Mon, Jan 08, 2018 - Page 8 News List

Auto-navigating Moscow?

Chaotic roads, bad weather and reckless habits make the Russian capital one of the worst to drive, and its quest to build an autonomous car uniquely challenging

The Guardian, Moscow

“The problem is that the signs are small, and in Russia they look very similar,” explained Sami Mian, a computer scientist at Arizona State University. “The main difference is numbers and arrows, and a city entry sign can look almost the same as a stop sign. The top team had 40 percent accuracy.”

That team, three local guys from Moscow, had tapped into a secret weapon: a trove of the popular dashcam footage, which had been harvested and stored at nearby Moscow State University.
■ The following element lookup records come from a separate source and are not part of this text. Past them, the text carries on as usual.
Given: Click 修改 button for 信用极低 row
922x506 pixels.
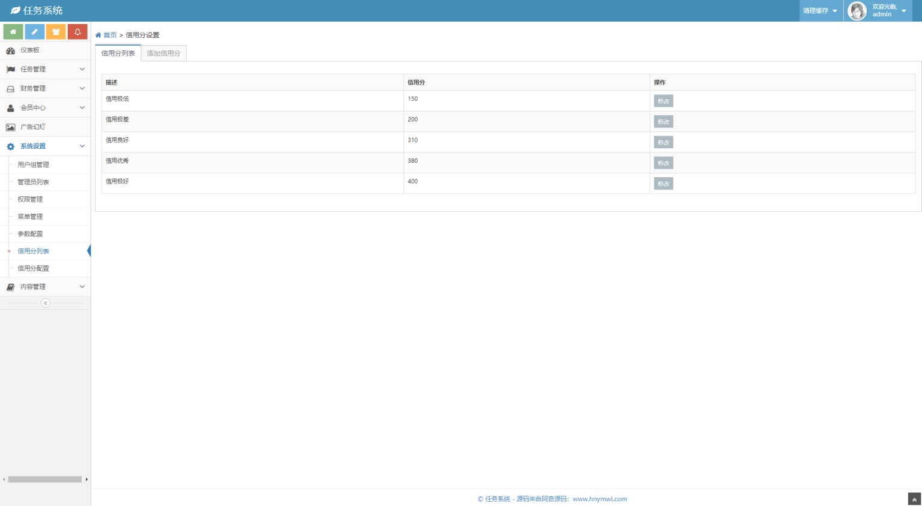Looking at the screenshot, I should click(663, 101).
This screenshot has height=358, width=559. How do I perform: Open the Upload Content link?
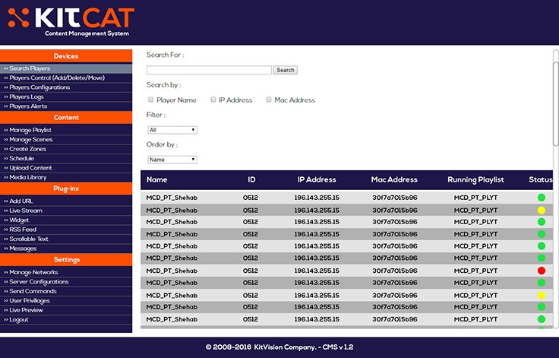(x=30, y=168)
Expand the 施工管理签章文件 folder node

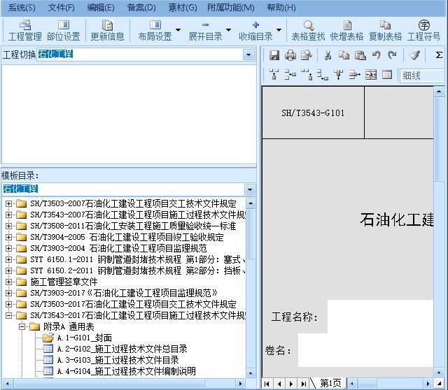point(9,282)
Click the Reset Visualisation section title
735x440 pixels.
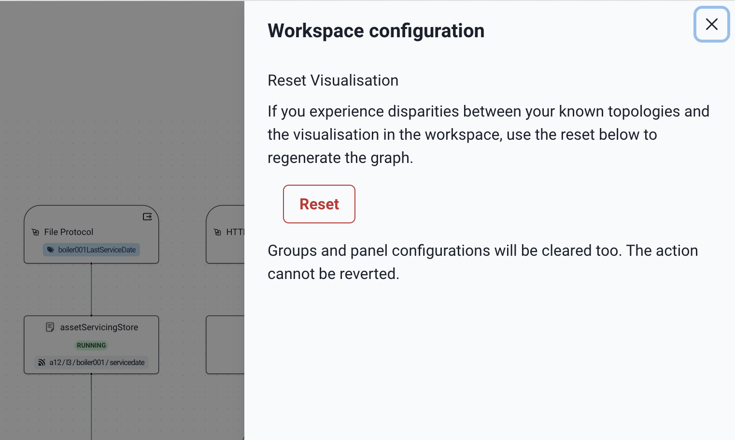coord(333,80)
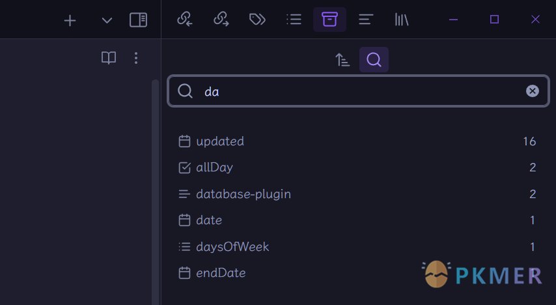Click the search input containing 'da'
The width and height of the screenshot is (556, 305).
(358, 91)
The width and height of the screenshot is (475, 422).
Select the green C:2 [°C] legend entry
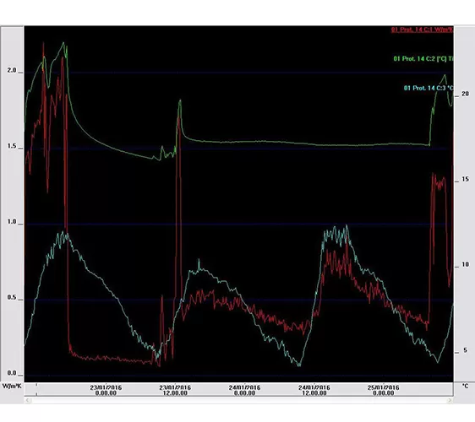pos(423,59)
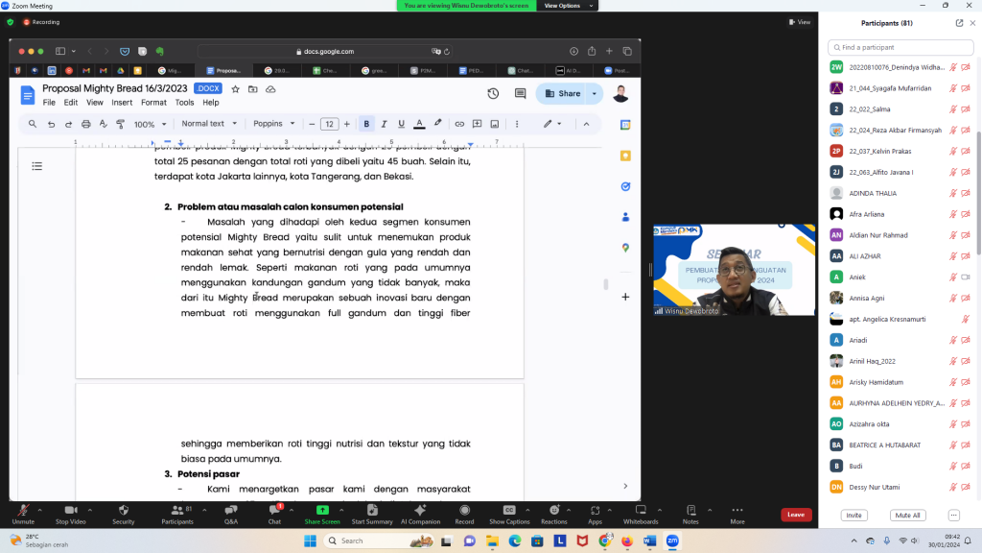982x553 pixels.
Task: Open the Poppins font dropdown
Action: 275,124

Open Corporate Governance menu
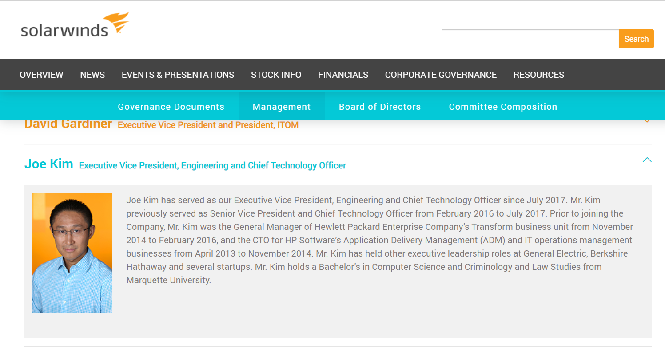coord(441,75)
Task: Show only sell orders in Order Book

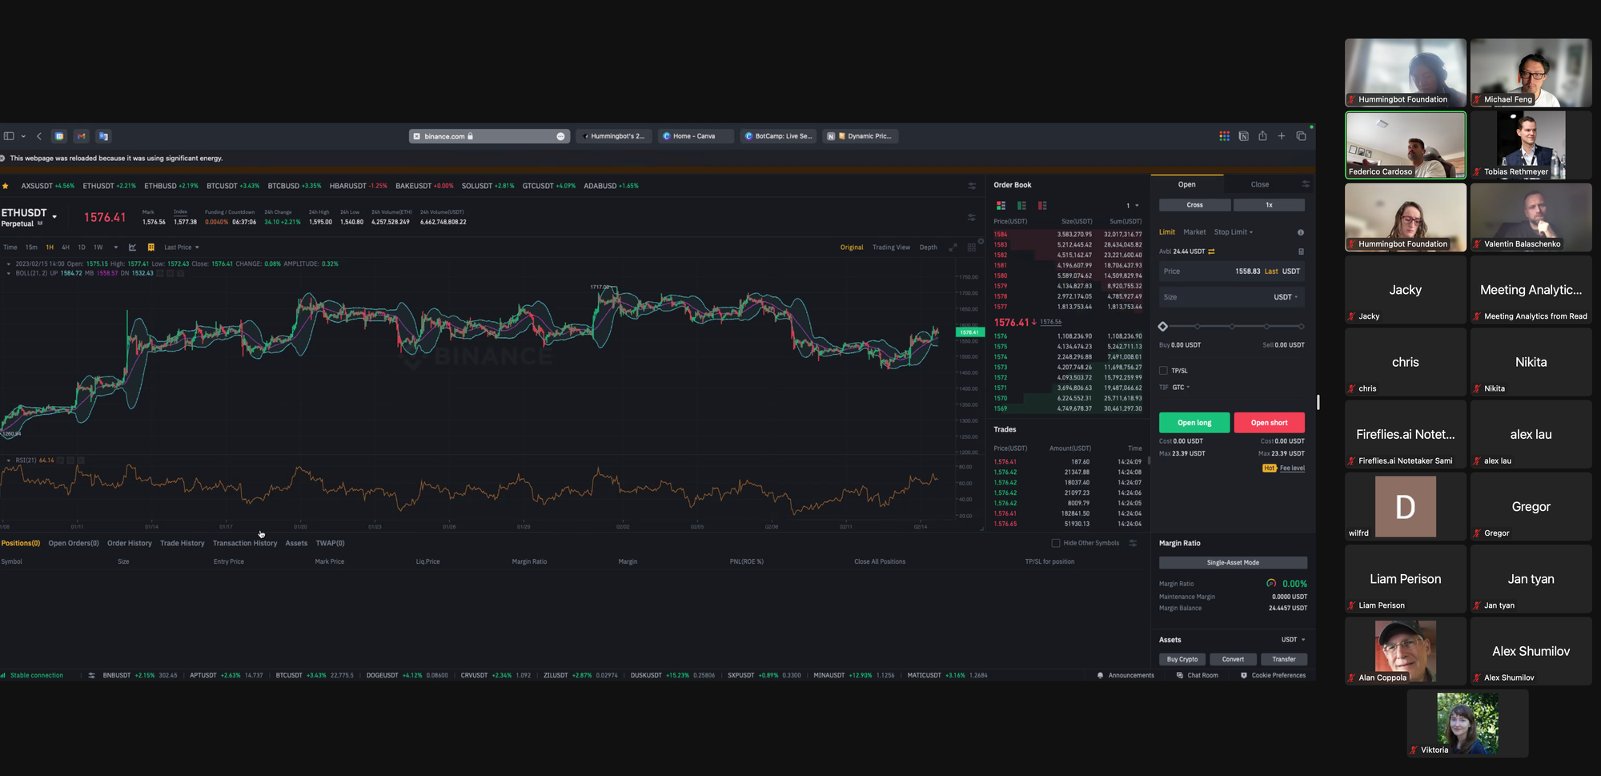Action: pos(1042,206)
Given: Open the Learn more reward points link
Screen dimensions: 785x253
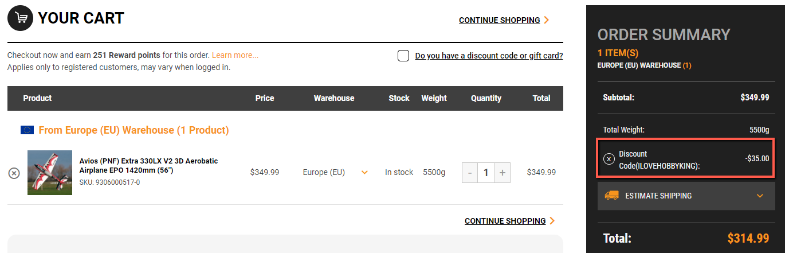Looking at the screenshot, I should pyautogui.click(x=235, y=55).
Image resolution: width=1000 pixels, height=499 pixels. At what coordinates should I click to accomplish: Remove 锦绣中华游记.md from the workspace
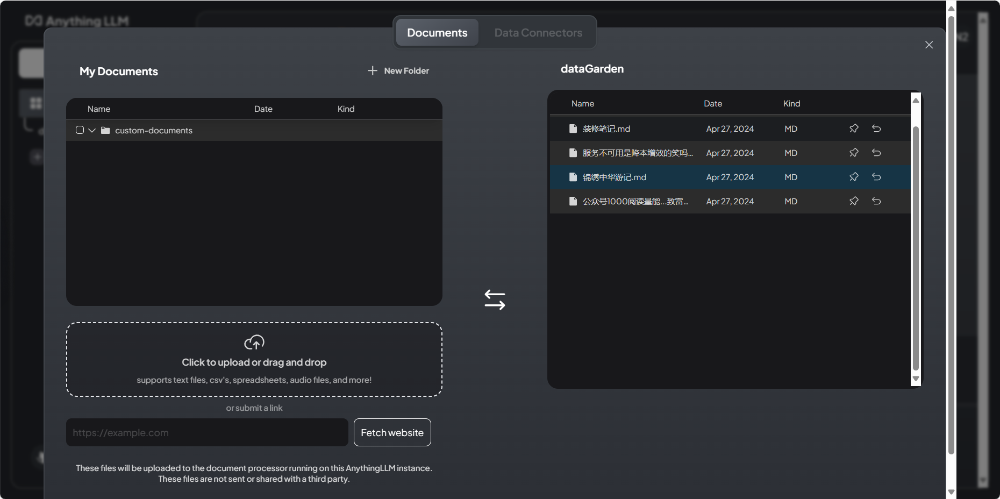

Derived from 100,000 dashcam videos, that data served as the building blocks of a basic neural network hammered out by the cigarette-puffing coders, who mentioned that they had slept a total of five hours over three days.

Russian-built autonomous systems are already in use by Kamaz, Russia’s largest truck maker, and an agricultural equipment company. Both are working with Cognitive Technologies to build autonomous machines. But adapting the technology for city use, and bringing it to the international stage, is a steep battle.

No government agency has developed regulations for autonomous cars, so road testing is constrained to designated testing zones. The only car testing zone in Moscow is a 400-meter track embellished with pedestrian crossings, road signs, markings and a section with circular traffic.

It’s a lousy facsimile of Moscow roads, or any road. But even worse is its location far outside the city center: a planned ride-along was scrapped because of bad traffic.